== TEXT PROVIDED ==
4. Preposition stranding in
the Century of Prose Corpus
The
relationship between prescriptivism and preposition stranding having been presented
in its historical context, the question now is to what extent the prescriptive
ideals and the prescriptive grammarians’ remarks against placing a preposition
at the end of the sentence had an effect on contemporary usage, in particular,
on contemporary written prose. To this end, I will first present data concerning
the use of preposition stranding from 1680 to 1780, followed by my analysis across
the six prose genres selected in the COPCB.
4.1. Eighteenth-century usage
The figures in
Table 1 below represent the main trends in the use of preposition stranding from
the late seventeenth century to the late eighteenth century. The data show a
clear contrast between the two subperiods examined in that the construction was
quite popular in late seventeenth and early eighteenth-century prose writings
(i.e. 23.3 per 10,000 words), but the usage of end-placed prepositions was
remarkably reduced after the mid-eighteenth century (i.e. 11.7 per 10,000
words).
|
preposition
stranding |
|
words |
N. |
/10,000w |
% |
1680-1740 |
72,000 |
168 |
23.3 |
75% |
1740-1780 |
48,000 |
56 |
11.7 |
25% |
1680-1780 |
120,000 |
224 |
18.7 |
100% |
Table 1. Diachronic evolution of preposition stranding in
the COPCB
(absolute figures, normalised frequencies and percentages)

== PROVIDED RECORDS ==
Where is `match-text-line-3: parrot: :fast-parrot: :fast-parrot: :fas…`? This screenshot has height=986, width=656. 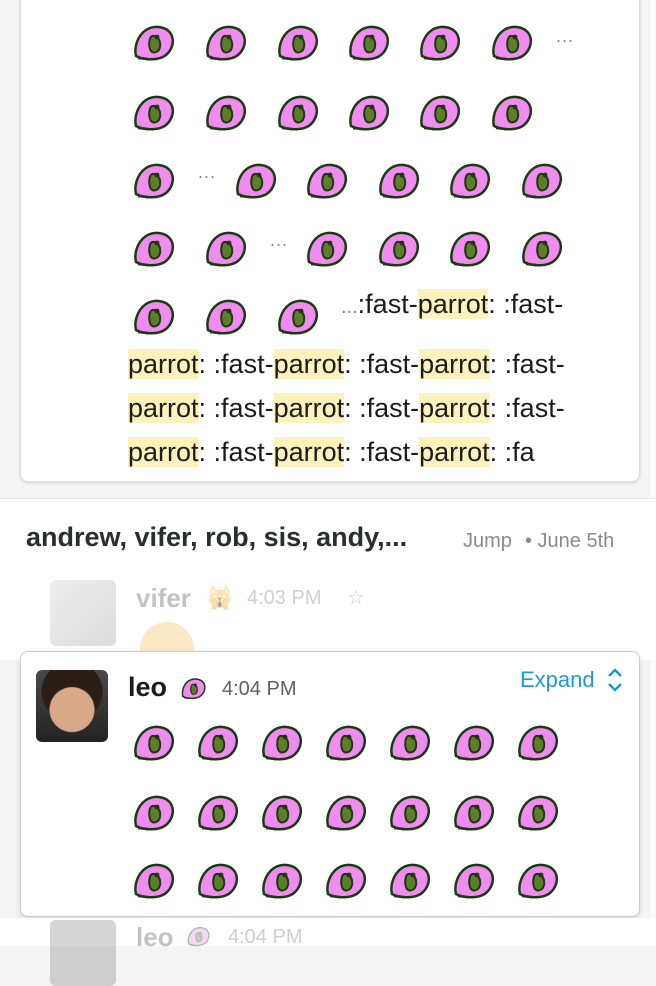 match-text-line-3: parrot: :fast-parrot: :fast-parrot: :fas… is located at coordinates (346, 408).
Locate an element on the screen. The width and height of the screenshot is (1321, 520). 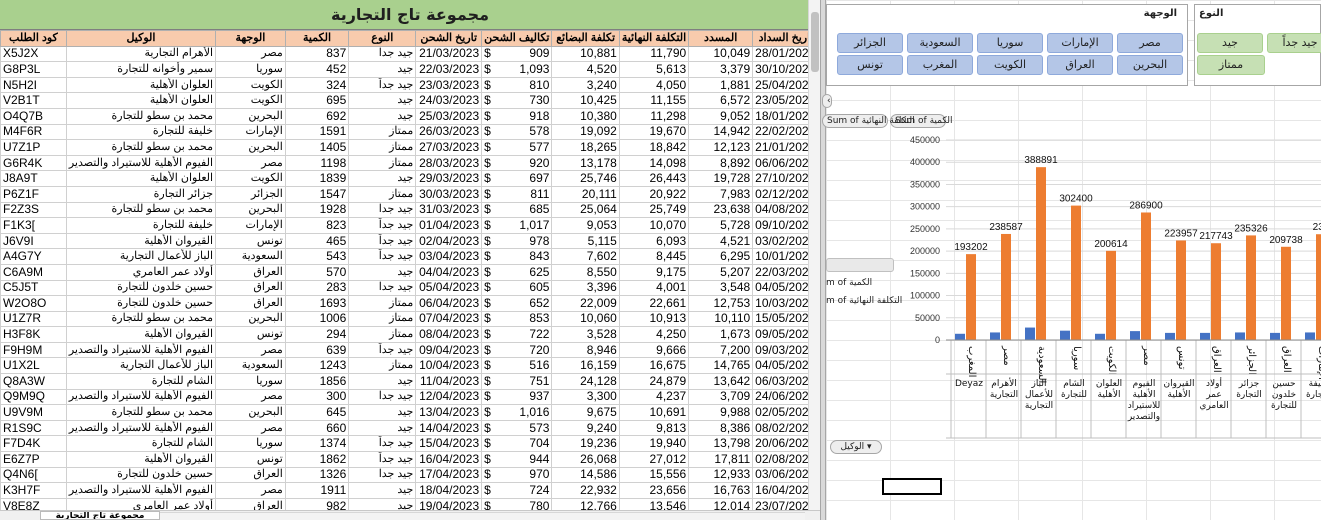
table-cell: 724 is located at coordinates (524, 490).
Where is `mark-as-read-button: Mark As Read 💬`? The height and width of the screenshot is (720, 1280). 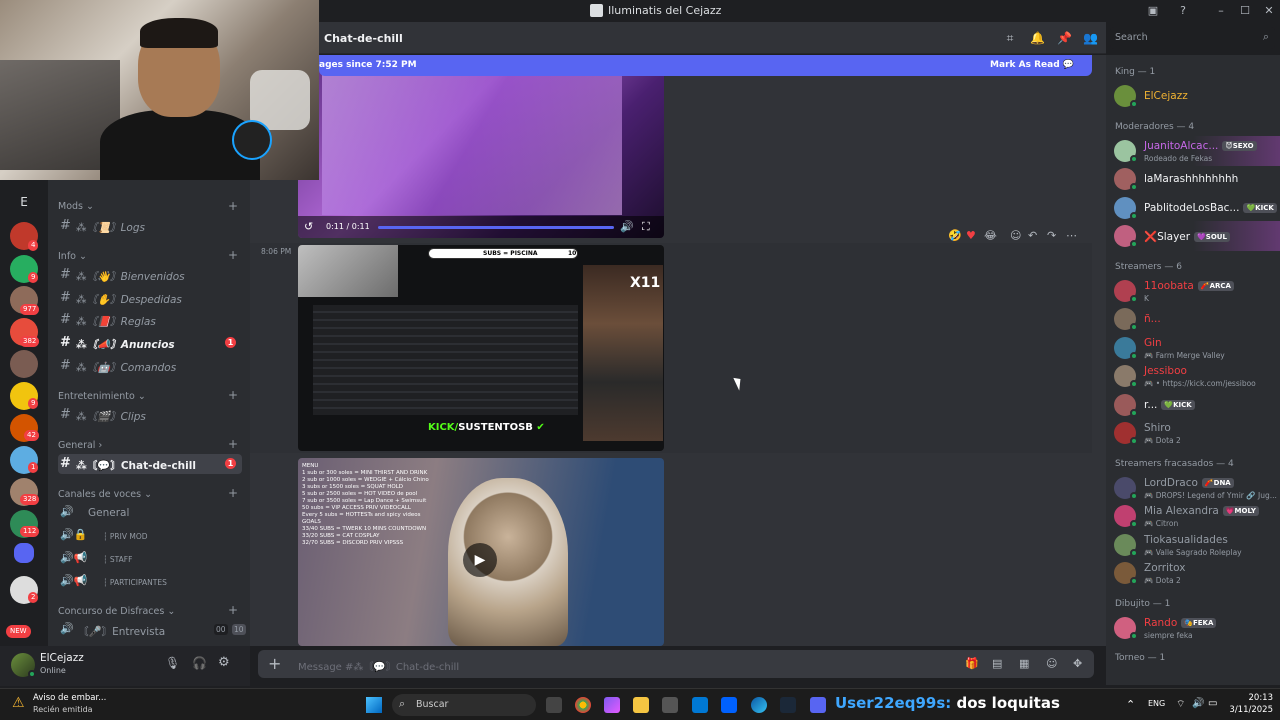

--

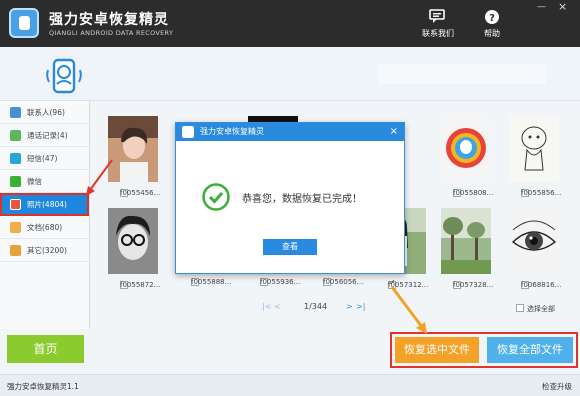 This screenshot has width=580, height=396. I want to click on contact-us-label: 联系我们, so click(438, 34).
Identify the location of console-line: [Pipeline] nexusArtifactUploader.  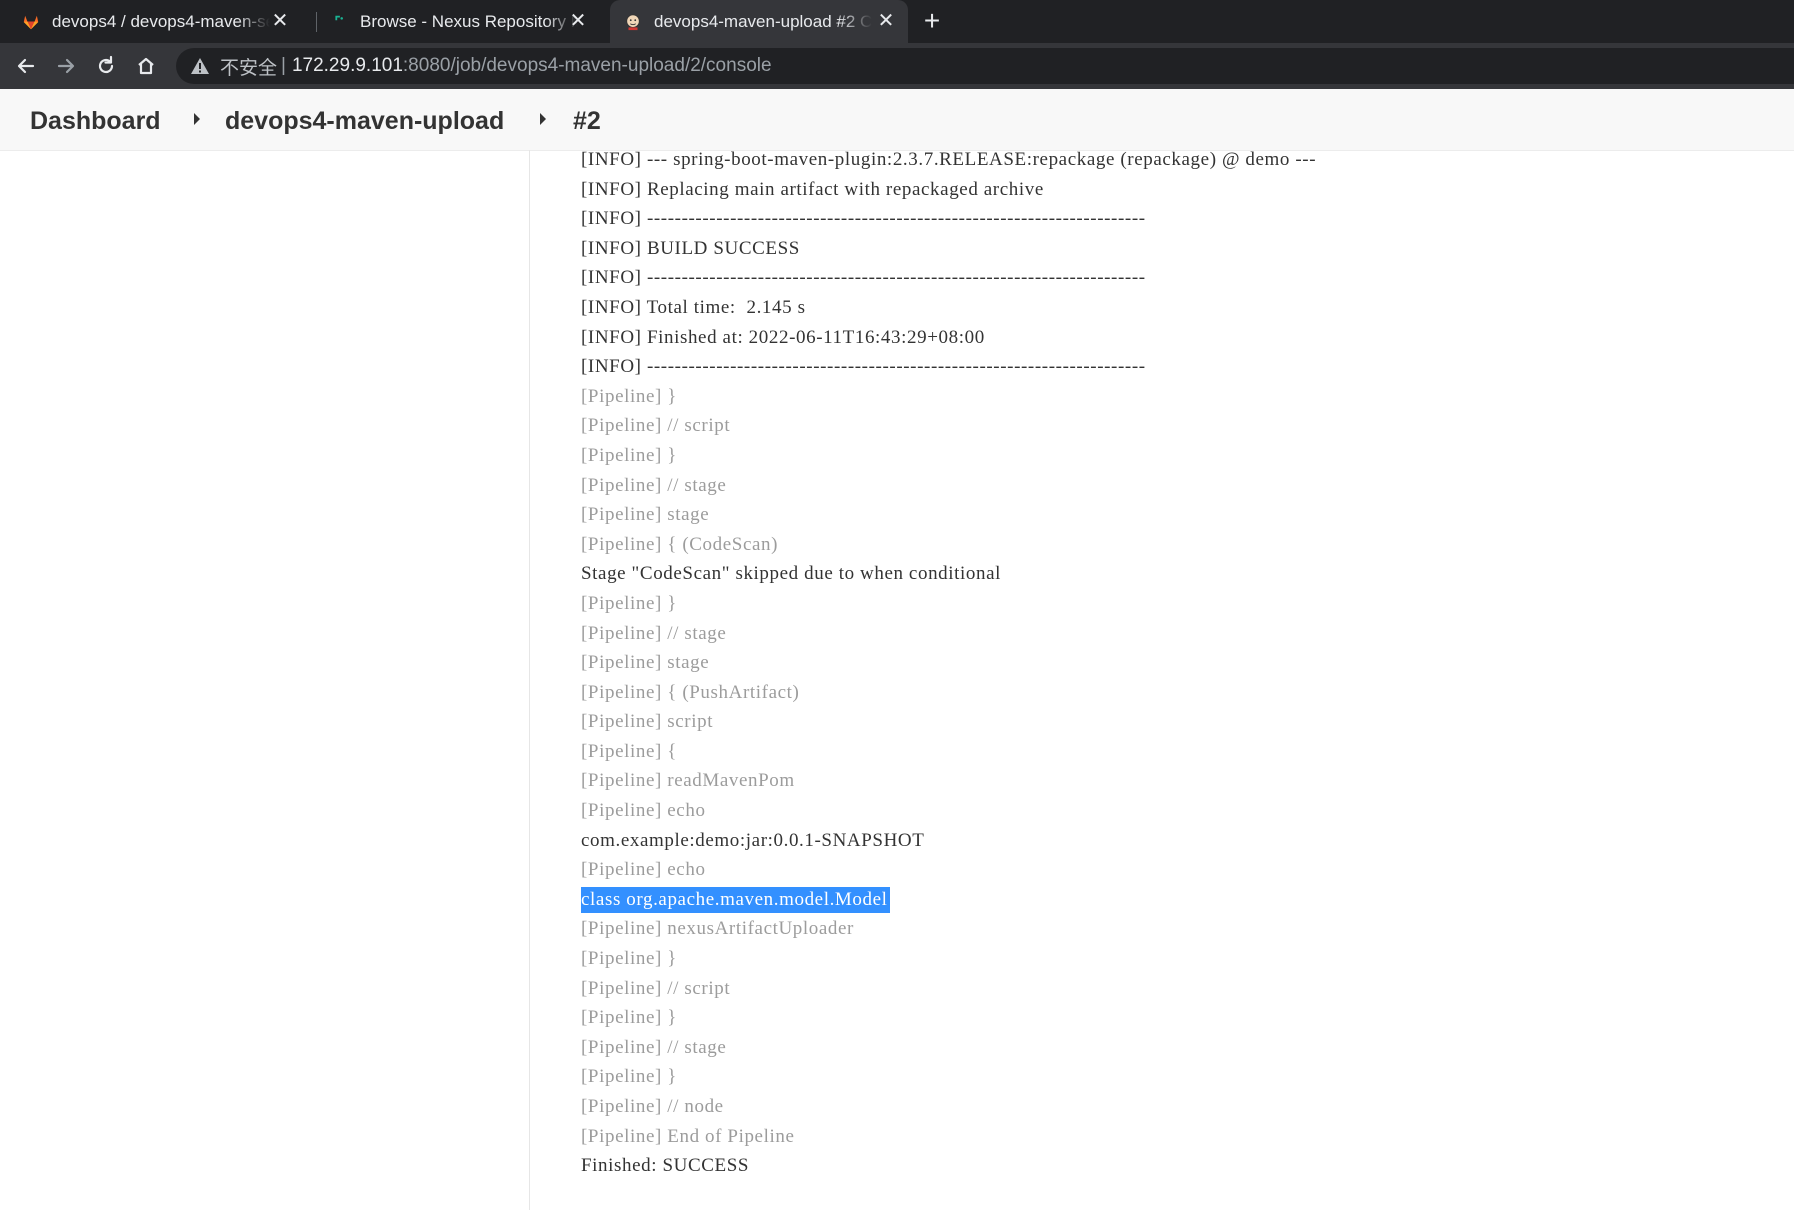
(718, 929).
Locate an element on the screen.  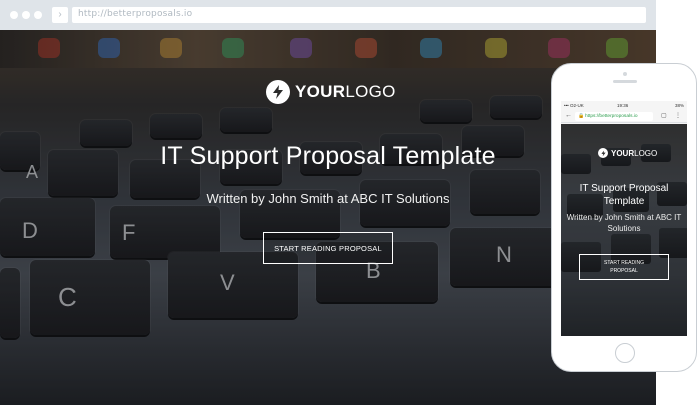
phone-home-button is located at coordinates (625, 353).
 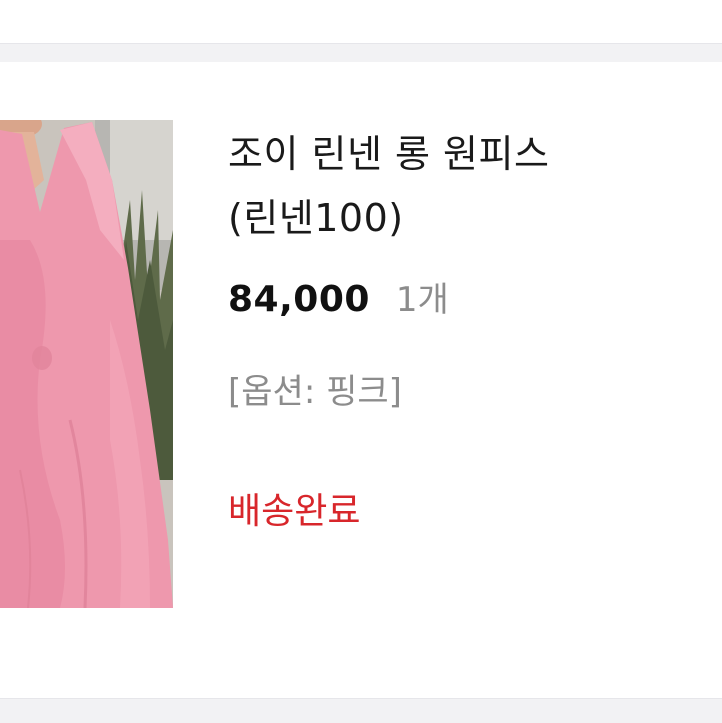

* * *

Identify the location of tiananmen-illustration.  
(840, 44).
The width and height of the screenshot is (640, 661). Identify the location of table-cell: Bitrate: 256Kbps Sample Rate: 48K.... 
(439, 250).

== REQUEST ==
From the text on preposition stranding, list every frequency per 10,000 words that its table reports, with the period each one covers.

== RESPONSE TO THIS EXERCISE ==
1680-1740: 23.3
1740-1780: 11.7
1680-1780: 18.7